(Item-finding data)
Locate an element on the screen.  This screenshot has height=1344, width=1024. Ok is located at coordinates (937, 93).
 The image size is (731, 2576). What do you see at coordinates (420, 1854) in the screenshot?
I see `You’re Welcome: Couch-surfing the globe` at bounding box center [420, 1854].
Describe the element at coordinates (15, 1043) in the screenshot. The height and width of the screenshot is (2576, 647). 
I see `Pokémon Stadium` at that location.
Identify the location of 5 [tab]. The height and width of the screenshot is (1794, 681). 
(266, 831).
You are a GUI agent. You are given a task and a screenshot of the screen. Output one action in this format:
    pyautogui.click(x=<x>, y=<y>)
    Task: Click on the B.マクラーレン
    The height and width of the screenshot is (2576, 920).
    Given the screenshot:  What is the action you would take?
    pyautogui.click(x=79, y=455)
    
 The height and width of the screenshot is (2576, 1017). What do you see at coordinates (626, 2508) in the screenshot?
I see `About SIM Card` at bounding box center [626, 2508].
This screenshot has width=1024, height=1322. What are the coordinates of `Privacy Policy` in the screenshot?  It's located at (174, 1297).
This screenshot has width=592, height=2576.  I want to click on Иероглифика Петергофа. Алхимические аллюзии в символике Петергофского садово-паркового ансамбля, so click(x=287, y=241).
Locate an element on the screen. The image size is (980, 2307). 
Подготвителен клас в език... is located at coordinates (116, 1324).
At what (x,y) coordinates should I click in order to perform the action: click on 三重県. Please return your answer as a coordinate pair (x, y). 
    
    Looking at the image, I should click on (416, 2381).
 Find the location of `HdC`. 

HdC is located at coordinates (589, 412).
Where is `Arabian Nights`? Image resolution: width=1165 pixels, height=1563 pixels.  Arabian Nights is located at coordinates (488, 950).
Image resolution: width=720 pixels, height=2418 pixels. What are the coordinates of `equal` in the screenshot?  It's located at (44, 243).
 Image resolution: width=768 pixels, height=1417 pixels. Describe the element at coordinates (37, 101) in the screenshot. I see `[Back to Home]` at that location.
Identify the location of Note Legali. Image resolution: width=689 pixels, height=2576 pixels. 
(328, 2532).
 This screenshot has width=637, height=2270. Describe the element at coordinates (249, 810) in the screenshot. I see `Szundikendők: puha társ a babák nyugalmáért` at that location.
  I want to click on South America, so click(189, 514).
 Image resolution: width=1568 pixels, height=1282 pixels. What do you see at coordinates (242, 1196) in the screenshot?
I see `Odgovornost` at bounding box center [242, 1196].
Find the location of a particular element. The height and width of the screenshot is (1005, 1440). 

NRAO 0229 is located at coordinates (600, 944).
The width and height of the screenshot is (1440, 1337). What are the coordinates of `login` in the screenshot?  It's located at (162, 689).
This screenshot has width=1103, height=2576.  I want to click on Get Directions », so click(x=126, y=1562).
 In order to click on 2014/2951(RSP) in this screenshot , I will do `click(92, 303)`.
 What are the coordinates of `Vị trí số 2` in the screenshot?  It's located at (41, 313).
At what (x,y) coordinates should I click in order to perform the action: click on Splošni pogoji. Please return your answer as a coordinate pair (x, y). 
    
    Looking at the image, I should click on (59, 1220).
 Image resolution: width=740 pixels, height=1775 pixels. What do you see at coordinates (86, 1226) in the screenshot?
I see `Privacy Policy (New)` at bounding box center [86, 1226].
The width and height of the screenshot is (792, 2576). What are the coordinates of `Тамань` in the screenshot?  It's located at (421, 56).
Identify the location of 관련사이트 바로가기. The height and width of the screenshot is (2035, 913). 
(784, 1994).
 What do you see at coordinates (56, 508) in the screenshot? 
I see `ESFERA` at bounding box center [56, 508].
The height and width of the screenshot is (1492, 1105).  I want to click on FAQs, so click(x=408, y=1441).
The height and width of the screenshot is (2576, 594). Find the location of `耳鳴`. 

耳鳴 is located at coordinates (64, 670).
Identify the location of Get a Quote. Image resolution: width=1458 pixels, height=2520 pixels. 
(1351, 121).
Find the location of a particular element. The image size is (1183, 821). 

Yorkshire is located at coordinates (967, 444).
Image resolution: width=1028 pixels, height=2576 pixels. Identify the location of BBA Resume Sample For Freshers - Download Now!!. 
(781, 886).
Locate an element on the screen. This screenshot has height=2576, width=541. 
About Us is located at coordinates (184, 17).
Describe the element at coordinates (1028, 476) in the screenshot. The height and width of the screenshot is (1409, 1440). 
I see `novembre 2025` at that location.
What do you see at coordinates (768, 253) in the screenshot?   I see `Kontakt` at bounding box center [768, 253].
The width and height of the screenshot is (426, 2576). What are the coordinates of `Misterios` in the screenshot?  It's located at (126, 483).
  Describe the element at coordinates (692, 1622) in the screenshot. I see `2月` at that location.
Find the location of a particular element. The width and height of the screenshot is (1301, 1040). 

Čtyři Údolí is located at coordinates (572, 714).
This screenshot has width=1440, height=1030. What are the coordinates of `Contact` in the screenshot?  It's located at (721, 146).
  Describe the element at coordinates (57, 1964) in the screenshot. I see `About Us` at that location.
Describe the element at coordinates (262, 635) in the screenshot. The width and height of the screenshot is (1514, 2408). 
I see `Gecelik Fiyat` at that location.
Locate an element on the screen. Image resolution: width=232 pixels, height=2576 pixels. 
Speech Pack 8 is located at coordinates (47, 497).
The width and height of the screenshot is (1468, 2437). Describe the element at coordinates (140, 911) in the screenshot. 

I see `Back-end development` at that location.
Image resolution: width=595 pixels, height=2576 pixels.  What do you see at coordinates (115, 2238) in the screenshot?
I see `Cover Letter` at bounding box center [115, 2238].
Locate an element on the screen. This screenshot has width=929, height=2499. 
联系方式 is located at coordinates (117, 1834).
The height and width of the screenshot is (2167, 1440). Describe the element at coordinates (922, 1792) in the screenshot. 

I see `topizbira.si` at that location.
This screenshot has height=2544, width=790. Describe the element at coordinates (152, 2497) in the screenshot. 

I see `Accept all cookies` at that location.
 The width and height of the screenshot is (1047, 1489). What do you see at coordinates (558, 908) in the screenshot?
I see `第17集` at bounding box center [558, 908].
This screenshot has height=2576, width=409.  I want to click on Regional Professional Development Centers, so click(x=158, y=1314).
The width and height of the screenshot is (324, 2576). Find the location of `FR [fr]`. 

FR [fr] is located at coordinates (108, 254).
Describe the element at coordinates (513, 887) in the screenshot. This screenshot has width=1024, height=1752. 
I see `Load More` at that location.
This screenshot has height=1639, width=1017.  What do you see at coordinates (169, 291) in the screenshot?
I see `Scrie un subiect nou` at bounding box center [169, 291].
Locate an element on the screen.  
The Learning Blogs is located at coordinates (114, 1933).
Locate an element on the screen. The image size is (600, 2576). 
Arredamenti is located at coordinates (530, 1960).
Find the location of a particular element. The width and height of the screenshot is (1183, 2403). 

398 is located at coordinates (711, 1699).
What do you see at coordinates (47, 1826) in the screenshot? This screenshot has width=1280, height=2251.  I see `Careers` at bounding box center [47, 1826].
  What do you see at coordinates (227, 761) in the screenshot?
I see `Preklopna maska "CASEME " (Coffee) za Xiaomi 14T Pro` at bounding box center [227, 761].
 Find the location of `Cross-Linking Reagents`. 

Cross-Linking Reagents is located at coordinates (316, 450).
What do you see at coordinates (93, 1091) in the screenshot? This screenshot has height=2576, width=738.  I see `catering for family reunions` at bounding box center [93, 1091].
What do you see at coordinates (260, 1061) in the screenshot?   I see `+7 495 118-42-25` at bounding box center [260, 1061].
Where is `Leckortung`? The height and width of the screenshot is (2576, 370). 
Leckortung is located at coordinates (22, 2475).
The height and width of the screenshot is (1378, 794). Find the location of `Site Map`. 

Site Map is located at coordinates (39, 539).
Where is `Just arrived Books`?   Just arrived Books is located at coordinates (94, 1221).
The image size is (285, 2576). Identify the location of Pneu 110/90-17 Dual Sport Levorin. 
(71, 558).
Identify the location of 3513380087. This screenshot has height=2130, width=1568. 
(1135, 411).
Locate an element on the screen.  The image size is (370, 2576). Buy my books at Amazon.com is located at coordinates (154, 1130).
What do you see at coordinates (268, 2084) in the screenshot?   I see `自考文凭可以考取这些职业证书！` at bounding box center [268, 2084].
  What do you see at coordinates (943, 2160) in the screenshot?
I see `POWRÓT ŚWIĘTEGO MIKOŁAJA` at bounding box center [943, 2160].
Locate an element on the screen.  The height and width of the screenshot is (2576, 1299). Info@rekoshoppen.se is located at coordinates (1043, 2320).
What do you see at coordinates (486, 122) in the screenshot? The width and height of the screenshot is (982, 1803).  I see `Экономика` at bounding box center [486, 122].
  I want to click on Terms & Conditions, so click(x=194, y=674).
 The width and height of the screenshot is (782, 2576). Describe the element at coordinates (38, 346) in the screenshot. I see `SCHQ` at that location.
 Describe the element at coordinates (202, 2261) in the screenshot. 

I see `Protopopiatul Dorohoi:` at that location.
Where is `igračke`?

*The task*. Turn the part of the data that opens with the line containing "What do you see at coordinates (93, 1091)" and closes with the line containing "Site Map is located at coordinates (39, 539)." into a two-column CSV with the columns text and answer. Each row should pair one text with its answer, with each value in its own quoted field and any line breaks replaced by spaces.

*The output*.
text,answer
"What do you see at coordinates (93, 1091) in the screenshot? This screenshot has height=2576, width=738.","I see `catering for family reunions` at bounding box center [93, 1091]."
"What do you see at coordinates (260, 1061) in the screenshot?","I see `+7 495 118-42-25` at bounding box center [260, 1061]."
"Where is `Leckortung`? The height and width of the screenshot is (2576, 370).","Leckortung is located at coordinates (22, 2475)."
"The height and width of the screenshot is (1378, 794). Find the location of `Site Map`.","Site Map is located at coordinates (39, 539)."